* [INPUT FOR THIS TASK]:
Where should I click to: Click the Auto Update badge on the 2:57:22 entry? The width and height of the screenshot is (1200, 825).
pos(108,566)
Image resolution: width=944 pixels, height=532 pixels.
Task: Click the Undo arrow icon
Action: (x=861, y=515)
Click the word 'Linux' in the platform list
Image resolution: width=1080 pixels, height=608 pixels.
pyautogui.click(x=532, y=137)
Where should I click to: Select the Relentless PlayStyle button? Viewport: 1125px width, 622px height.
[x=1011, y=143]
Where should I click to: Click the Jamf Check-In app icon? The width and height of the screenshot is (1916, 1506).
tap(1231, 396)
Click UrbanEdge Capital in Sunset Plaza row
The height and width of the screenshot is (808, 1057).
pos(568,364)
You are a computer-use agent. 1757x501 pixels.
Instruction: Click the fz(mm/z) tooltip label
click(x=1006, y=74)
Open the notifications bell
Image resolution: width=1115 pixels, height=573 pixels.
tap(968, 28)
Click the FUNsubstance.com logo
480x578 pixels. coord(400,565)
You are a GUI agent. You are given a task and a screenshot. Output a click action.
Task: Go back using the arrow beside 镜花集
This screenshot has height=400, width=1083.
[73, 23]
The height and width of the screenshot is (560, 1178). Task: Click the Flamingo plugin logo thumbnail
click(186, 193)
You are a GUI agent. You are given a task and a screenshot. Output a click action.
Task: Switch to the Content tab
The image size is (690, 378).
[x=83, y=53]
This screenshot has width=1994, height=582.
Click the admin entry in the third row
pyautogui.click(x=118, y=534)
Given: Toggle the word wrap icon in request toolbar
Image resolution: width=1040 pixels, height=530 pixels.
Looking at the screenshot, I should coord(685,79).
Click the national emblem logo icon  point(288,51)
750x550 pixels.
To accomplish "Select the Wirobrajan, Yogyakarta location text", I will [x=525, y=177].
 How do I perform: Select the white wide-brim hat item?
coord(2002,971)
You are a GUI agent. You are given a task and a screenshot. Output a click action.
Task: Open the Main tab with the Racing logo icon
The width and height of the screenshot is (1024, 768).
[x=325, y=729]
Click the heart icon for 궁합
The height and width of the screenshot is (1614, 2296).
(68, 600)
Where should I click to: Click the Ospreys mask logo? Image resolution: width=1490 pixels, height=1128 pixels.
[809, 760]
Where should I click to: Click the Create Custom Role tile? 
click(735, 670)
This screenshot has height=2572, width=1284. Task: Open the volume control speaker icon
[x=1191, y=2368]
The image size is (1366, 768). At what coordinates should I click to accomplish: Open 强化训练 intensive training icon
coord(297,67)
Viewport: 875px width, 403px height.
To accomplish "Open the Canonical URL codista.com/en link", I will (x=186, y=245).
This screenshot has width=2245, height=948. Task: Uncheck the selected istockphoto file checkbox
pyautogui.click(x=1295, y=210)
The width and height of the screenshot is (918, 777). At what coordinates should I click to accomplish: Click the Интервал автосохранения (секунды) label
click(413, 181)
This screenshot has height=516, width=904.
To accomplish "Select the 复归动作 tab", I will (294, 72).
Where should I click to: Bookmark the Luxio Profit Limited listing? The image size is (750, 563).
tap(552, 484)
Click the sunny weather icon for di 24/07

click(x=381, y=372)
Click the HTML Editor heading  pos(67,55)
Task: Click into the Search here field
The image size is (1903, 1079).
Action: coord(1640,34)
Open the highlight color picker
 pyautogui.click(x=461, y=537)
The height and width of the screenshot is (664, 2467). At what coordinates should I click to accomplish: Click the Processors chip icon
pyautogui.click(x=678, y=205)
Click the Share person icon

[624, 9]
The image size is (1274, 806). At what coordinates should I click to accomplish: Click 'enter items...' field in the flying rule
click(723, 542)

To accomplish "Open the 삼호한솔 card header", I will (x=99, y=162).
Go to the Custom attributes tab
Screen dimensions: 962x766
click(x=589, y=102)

* [EXERCISE]: Write out the data above again, word for word.

* [EXPECTED ANSWER]:
Where should I click to: Click the Auto Update badge on the 2:57:22 entry? The width and height of the screenshot is (1200, 825).
pos(108,566)
Image resolution: width=944 pixels, height=532 pixels.
Task: Click the Undo arrow icon
Action: (x=861, y=515)
Click the word 'Linux' in the platform list
Image resolution: width=1080 pixels, height=608 pixels.
pyautogui.click(x=532, y=137)
Where should I click to: Select the Relentless PlayStyle button? Viewport: 1125px width, 622px height.
[x=1011, y=143]
Where should I click to: Click the Jamf Check-In app icon? The width and height of the screenshot is (1916, 1506).
tap(1231, 396)
Click UrbanEdge Capital in Sunset Plaza row
The height and width of the screenshot is (808, 1057).
pos(568,364)
You are a computer-use agent. 1757x501 pixels.
Instruction: Click the fz(mm/z) tooltip label
click(x=1006, y=74)
Open the notifications bell
Image resolution: width=1115 pixels, height=573 pixels.
tap(968, 28)
Click the FUNsubstance.com logo
480x578 pixels. coord(400,565)
You are a GUI agent. You are given a task and a screenshot. Output a click action.
Task: Go back using the arrow beside 镜花集
This screenshot has height=400, width=1083.
[73, 23]
The height and width of the screenshot is (560, 1178). Task: Click the Flamingo plugin logo thumbnail
click(186, 193)
You are a GUI agent. You are given a task and a screenshot. Output a click action.
Task: Switch to the Content tab
The image size is (690, 378).
[x=83, y=53]
This screenshot has width=1994, height=582.
Click the admin entry in the third row
pyautogui.click(x=118, y=534)
Given: Toggle the word wrap icon in request toolbar
Image resolution: width=1040 pixels, height=530 pixels.
Looking at the screenshot, I should coord(685,79).
Click the national emblem logo icon  point(288,51)
750x550 pixels.
To accomplish "Select the Wirobrajan, Yogyakarta location text", I will [x=525, y=177].
 How do I perform: Select the white wide-brim hat item?
coord(2002,971)
You are a GUI agent. You are given a task and a screenshot. Output a click action.
Task: Open the Main tab with the Racing logo icon
The width and height of the screenshot is (1024, 768).
[x=325, y=729]
Click the heart icon for 궁합
The height and width of the screenshot is (1614, 2296).
(68, 600)
Where should I click to: Click the Ospreys mask logo? Image resolution: width=1490 pixels, height=1128 pixels.
[809, 760]
Where should I click to: Click the Create Custom Role tile? 
click(735, 670)
This screenshot has height=2572, width=1284. Task: Open the volume control speaker icon
[x=1191, y=2368]
The image size is (1366, 768). At what coordinates should I click to accomplish: Open 强化训练 intensive training icon
coord(297,67)
Viewport: 875px width, 403px height.
To accomplish "Open the Canonical URL codista.com/en link", I will (x=186, y=245).
This screenshot has width=2245, height=948. Task: Uncheck the selected istockphoto file checkbox
pyautogui.click(x=1295, y=210)
The width and height of the screenshot is (918, 777). At what coordinates should I click to accomplish: Click the Интервал автосохранения (секунды) label
click(413, 181)
This screenshot has height=516, width=904.
To accomplish "Select the 复归动作 tab", I will (294, 72).
Where should I click to: Bookmark the Luxio Profit Limited listing? The image size is (750, 563).
tap(552, 484)
Click the sunny weather icon for di 24/07

click(x=381, y=372)
Click the HTML Editor heading  pos(67,55)
Task: Click into the Search here field
The image size is (1903, 1079).
Action: coord(1640,34)
Open the highlight color picker
 pyautogui.click(x=461, y=537)
The height and width of the screenshot is (664, 2467). At what coordinates should I click to accomplish: Click the Processors chip icon
pyautogui.click(x=678, y=205)
Click the Share person icon

[624, 9]
The image size is (1274, 806). At what coordinates should I click to accomplish: Click 'enter items...' field in the flying rule
click(723, 542)

To accomplish "Open the 삼호한솔 card header", I will (x=99, y=162).
Go to the Custom attributes tab
Screen dimensions: 962x766
click(x=589, y=102)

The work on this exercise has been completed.